- _Exercise requirements_
Please copy out every line of the listing below in which the word "height" appears.

= = = = =

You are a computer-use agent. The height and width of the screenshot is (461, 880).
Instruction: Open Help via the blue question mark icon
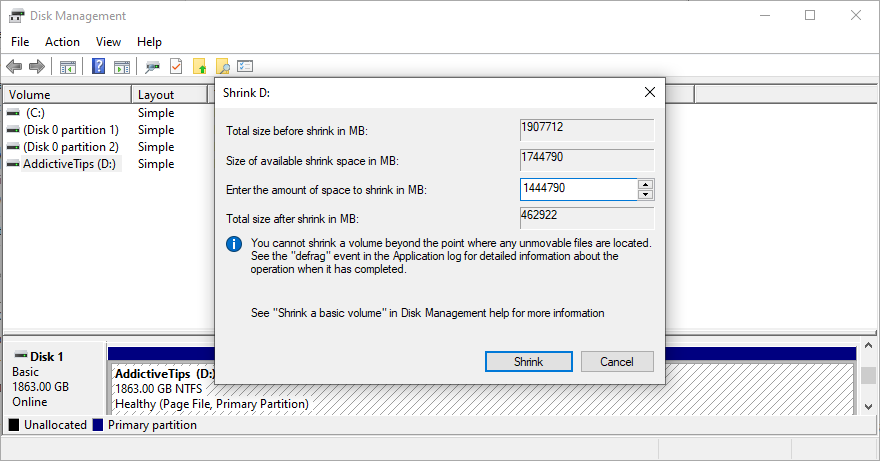[99, 67]
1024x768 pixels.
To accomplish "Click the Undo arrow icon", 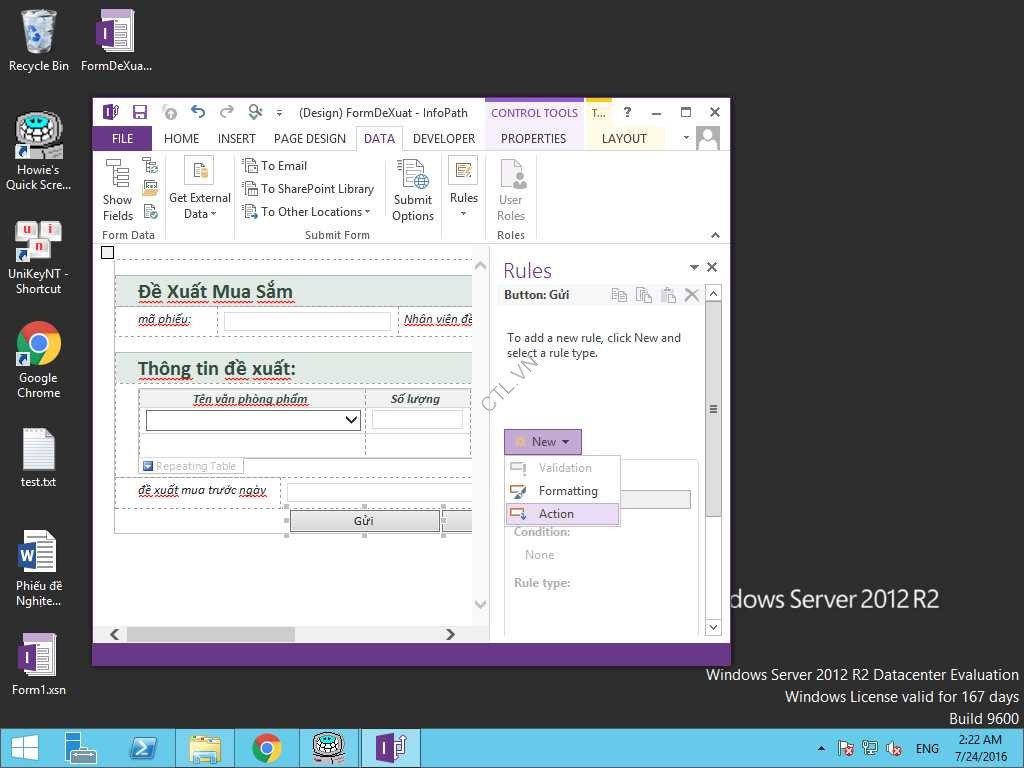I will click(x=197, y=112).
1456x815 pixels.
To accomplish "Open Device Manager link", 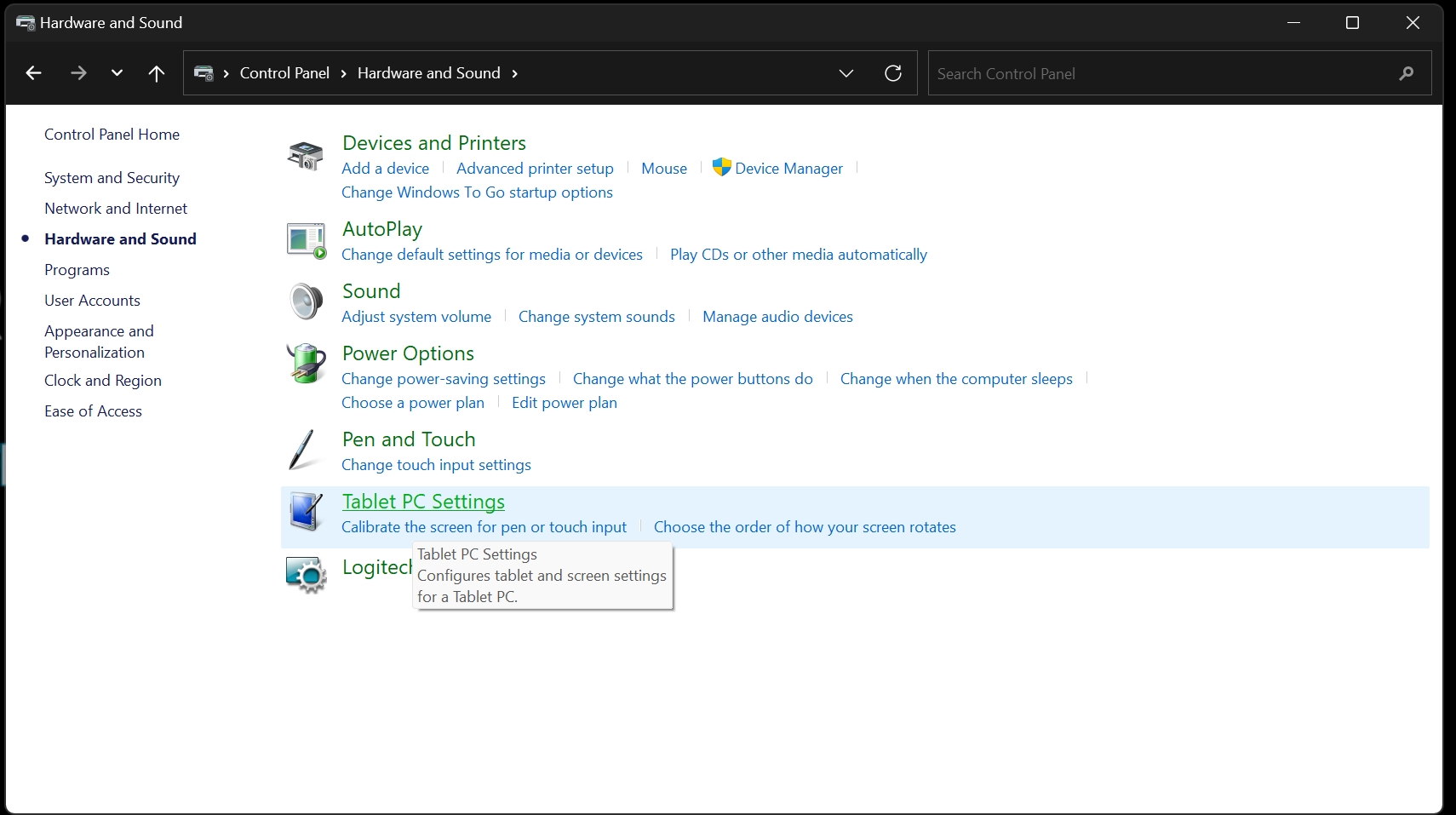I will [788, 169].
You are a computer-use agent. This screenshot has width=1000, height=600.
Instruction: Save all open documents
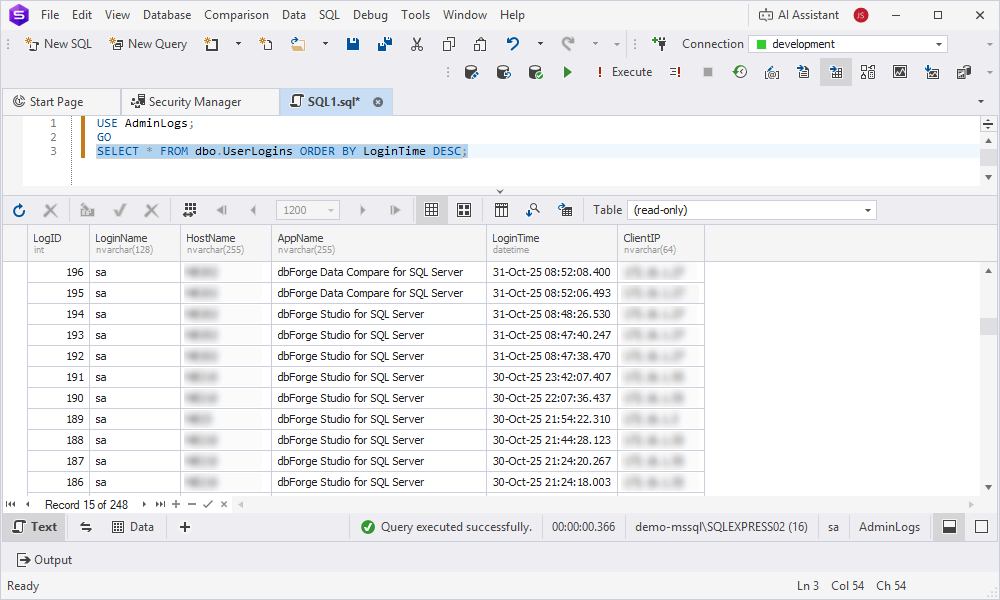click(384, 44)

= = = = =

- _Reply to the task_
You are a computer-use agent. The height and width of the screenshot is (461, 880).
You are a computer-use agent. This screenshot has width=1000, height=600.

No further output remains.